» Document text

--------

TED_speaker_metrics %>% filter(Number_talks>3)%>% ggplot(.,aes(reorder(speaker_name, Mean_talk_duration),Mean_talk_duration, fill=as.factor(Number_talks)))+geom_bar(stat="identity")+coord_flip()+labs(x="",y="Mean talk duration")+theme_bw()

TED_speaker_metrics %>% filter(Number_talks>3)%>% ggplot(.,aes(reorder(speaker_name, Mean_talk_duration),Mean_talk_duration, fill=as.factor(Number_talks)))+geom_bar(stat="identity")+coord_flip()+labs(x="",y="Mean talk duration")+theme_bw()+scale_fill_discrete("Number of talks")

# install.packages("plotly")
library(plotly)

ggobject <- TED_speaker_metrics %>% filter(Number_talks>3)%>% ggplot(.,aes(reorder(speaker_name, Mean_talk_duration),Mean_talk_duration, fill=as.factor(Number_talks)))+geom_bar(stat="identity")+coord_flip()+labs(x="",y="Mean talk duration")+theme_bw()+scale_fill_discrete("Number of talks")

ggobject

ggplotly(ggobject)
TED_speaker_metrics %>% filter(Number_talks>3)%>%
  plot_ly(x=~Mean_talk_duration,y=~speaker_name,color=~as.factor(Number_talks))
TED_speaker_metrics %>% filter(Number_talks>3)%>%
  plot_ly(x=~Mean_talk_duration,y=~reorder(speaker_name,Mean_talk_duration),color=~as.factor(Number_talks),type="bar") %>% layout(title="Speakers with more than 3 Ted Talks", yaxis=list(title=""),xaxis=list(title="Mean talk duration"))
library(taucharts)

tmp= TED_speaker_metrics %>% filter(Number_talks>3)

tauchart(tmp) %>% tau_bar("Mean_talk_duration","speaker_name",color="Number_talks",horizontal = "TRUE") %>% tau_legend() %>% tau_tooltip()
tmp= TED_speaker_metrics %>% filter(Number_talks>3)%>%arrange(-Mean_talk_duration)
 
# Rearranging the data in descending order of Mean_talk_duration, then converting speaker_name to factor variable and specifying that the order of factor variables be in the sequence in which they appear.

tmp$speaker_name=fct_inorder(tmp$speaker_name)

tauchart(tmp)%>%tau_bar("Mean_talk_duration","speaker_name",color="Number_talks",horizontal = "TRUE")%>% tau_legend()%>% tau_tooltip()

show the top 20 tag terms/phrase (based on the frequency of use of each term/phrase) and how frequently they were present in the dataset.

--------

» Information supplied
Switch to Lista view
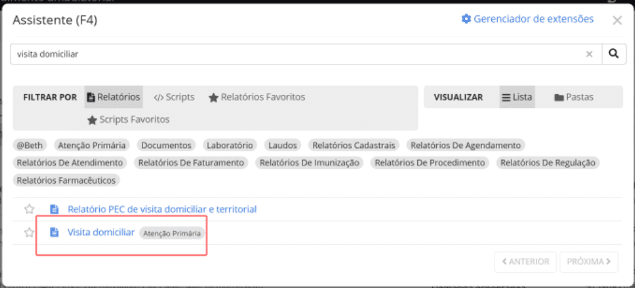[517, 97]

--------

» Objectives
A – In the TED plotting code above, rewrite the comment that begins "Rearranging the data" as a short bulleted list that keeps its main steps.
B – Print the part of the TED plotting code from "# Rearranging the" to "in the dataset." word for word.

» Answers below
A –
- Sort the data in descending order of Mean_talk_duration.
- Convert speaker_name to a factor variable.
- Order the factor levels in the sequence in which they appear.

B –
# Rearranging the data in descending order of Mean_talk_duration, then converting speaker_name to factor variable and specifying that the order of factor variables be in the sequence in which they appear.

tmp$speaker_name=fct_inorder(tmp$speaker_name)

tauchart(tmp)%>%tau_bar("Mean_talk_duration","speaker_name",color="Number_talks",horizontal = "TRUE")%>% tau_legend()%>% tau_tooltip()

show the top 20 tag terms/phrase (based on the frequency of use of each term/phrase) and how frequently they were present in the dataset.